Continue the passage below on robots, language, and human-robot communication, starting right after its final sentence.

• Extracted text:
▼

Computational models of language are not likely ever to be capable of imparting this aspect of evolutionary complexity to the computers that drive robots. A far more likely scenario for sophisticated robots of the future is one in which they communicate successfully with each other using their own homegrown system of communication. Robots that humans create, or that robots themselves eventually create, will always be more like each other than they will ever be like humans, so it is reasonable that they should develop their own system of communication, rather than being lumbered with the one that humans have spent eons developing for their own exclusive use.
The dystopian risk that arises from this scenario is that robots will develop their own highly complex system of intramural communication that is incomprehensible to humans and that they will use this as a starting point to eventually dominate and destroy us. There are already alarming examples of this. One example is described in the new book LikeWar: The Weaponization of Social Media, by P. W. Singer and Emerson T. Brooking: chatbots, which are created algorithmically by computer programs, proliferate and spread disinformation that "goes viral" with the intent of persuading the human public of the veracity of some falsehood.
The middle ground is surely to develop technologies and techniques that enable robots to convey their behavior and intentions to people in intuitive ways, while also enabling robots to understand various forms of natural human input. Nothing is more intuitive and natural to humans than communicating via language, and specifically, via speech. Language must be central to developing a more robust channel for human-robot communication.

▲

• Available data:
▼

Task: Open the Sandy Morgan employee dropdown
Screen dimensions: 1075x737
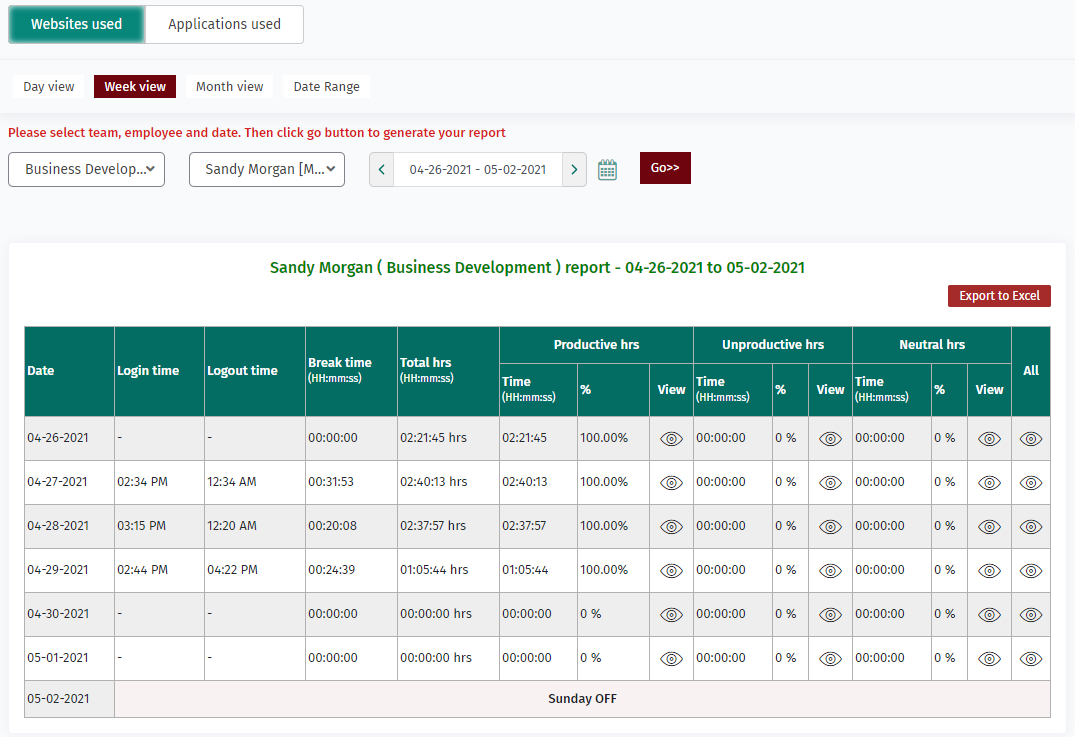Action: coord(266,169)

▲

• Result of this exercise:
It might seem that it would be easier to train humans in the inherent limitations of robotic communication than it would be to train robots in the sophistication of human communication. Claire Bonial, a computational linguist at the Army Research Lab, noted in one of her recent talks that this would be a severely limiting factor. Humans who need to talk to robots are often in situations of great stress, such as combat or rescue, and in such situations, having to limit communication to a small range of learned commands that a robot might understand is a handicap. It is also not cost effective to develop very expensive robots, if they can only be operated by a small group of very expensive humans who have undergone extensive training.
Humans find it pretty hard to resist communicating in language: no other system of communication comes close to it in complexity and economy, and yet it comes naturally to us. So it is desirable that robots will eventually have to meet us at least halfway: understanding much of what we say, and being adept at getting clarification when they need it, much as foreign speakers do when what you say to them flies over their heads.